Wind power tariffs fall to Rs 2.43 per unit
Wind power tariffs dropped further to Rs 2.43 per unit in 500MW auctions in Gujarat, lower than October’s Rs 2.64/kWh and February’s Rs 3.46/kWh. Six companies won the bids. Falling prices have left the industry nervous as many more wind auctions are in pipeline.
The Indian Wind Energy Association (IWEA) earlier filed plea in Supreme Court saying falling tariffs under competitive auctions are not good for equipment manufacturers and that government’s power purchase guidelines were not final.
Government issues guidelines for wind power procurement
Chasing a tough 175GW by 2022 target, the government has issued new guidelines allowing transparent bidding, standardised processes, compensation for grid unavailability and cancelling of agreement, secure payments, and risk-sharing between power generator and off-taker. The norms will revive the sector in the windy states as it allows them to go for the bidding process themselves.
Wind tariff competitiveness to remain a challenge: ICRA
Rating agency ICRA has said that under the Centre’s competitive bidding programme, the backing down or haggling over PPAs by states will be a major challenge. The government proposes to issue bids for 5,000 MW by March 2018, 10,000 MW each in FY 2019 and FY 2020, so as to meet its 60,000 MW target by FY2022.
India's coal imports to fall, Newcastle - the biggest coal port - to quit coal, China's carbon trading scheme
IEA: Global coal demand subdued next 5 years, but not in South Asia
IEA has said that world coal consumption will grow at merely 0.5% annually over next 5 years, primarily due to falling consumption in China, along with falling demand from the US, Canada and Europe.
India’s consumption, on the other hand, will grow at 3.3% each year till 2022, as well as its imports of coking coal.
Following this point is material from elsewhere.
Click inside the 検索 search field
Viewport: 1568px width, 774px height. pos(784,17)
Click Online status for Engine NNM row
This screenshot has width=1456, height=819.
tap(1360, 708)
Pakistan and Bangladesh will also contribute to South Asia’s growing coal consumption.
However, IEA predicts that India’s thermal coal imports will be significantly curtailed, owing to the Centre’s policies to reduce dependence on imports. India’s net coal demand will strengthen due to growing power demand and rising industrial output, even as the rate of growth in demand itself halves – from IEA’s prediction of 215Mtce for 2014-2022 last year, to this year’s 115 Mtce. The Centre expects to satisfy this demand by ramping up output from Coal India.
Newcastle: Largest Coal port dumps coal
The port of Newcastle in Australia – the world’s largest coal port – is preparing to abandon coal. In 2016 coal formed 96% of its trade, but the port hopes to diversify into becoming a container port to import and export high-end products. It is also considering transforming into a cruise terminal for tourists.
China’s ambitious carbon trading scheme
China launched the ambitious carbon trading scheme to make the polluting firms pay for their emissions. The scheme focuses on 1,700 fossil fuel plants. Within a set carbon emission limit, polluting companies will have to buy “carbon credits” from their less polluting counterparts.
Reliance will be big renewable energy provider
Reliance Industries owner Mukesh Ambani said his organisation plans to become a major renewable energy provider in India. Earlier this year it tied up with BP to meet India’s fuel and renewable energy demands.
Major setback to World Coal Association, BHP Billiton quits group
BHP Billiton announced it will exit the World Coal Association (WCA), possibly to shield itself from any backlash over the environmental impacts of its coal mining operations. As one of the world’s largest coal miners, its exit from the WCA could severely impact the coal lobby’s power to influence government policy.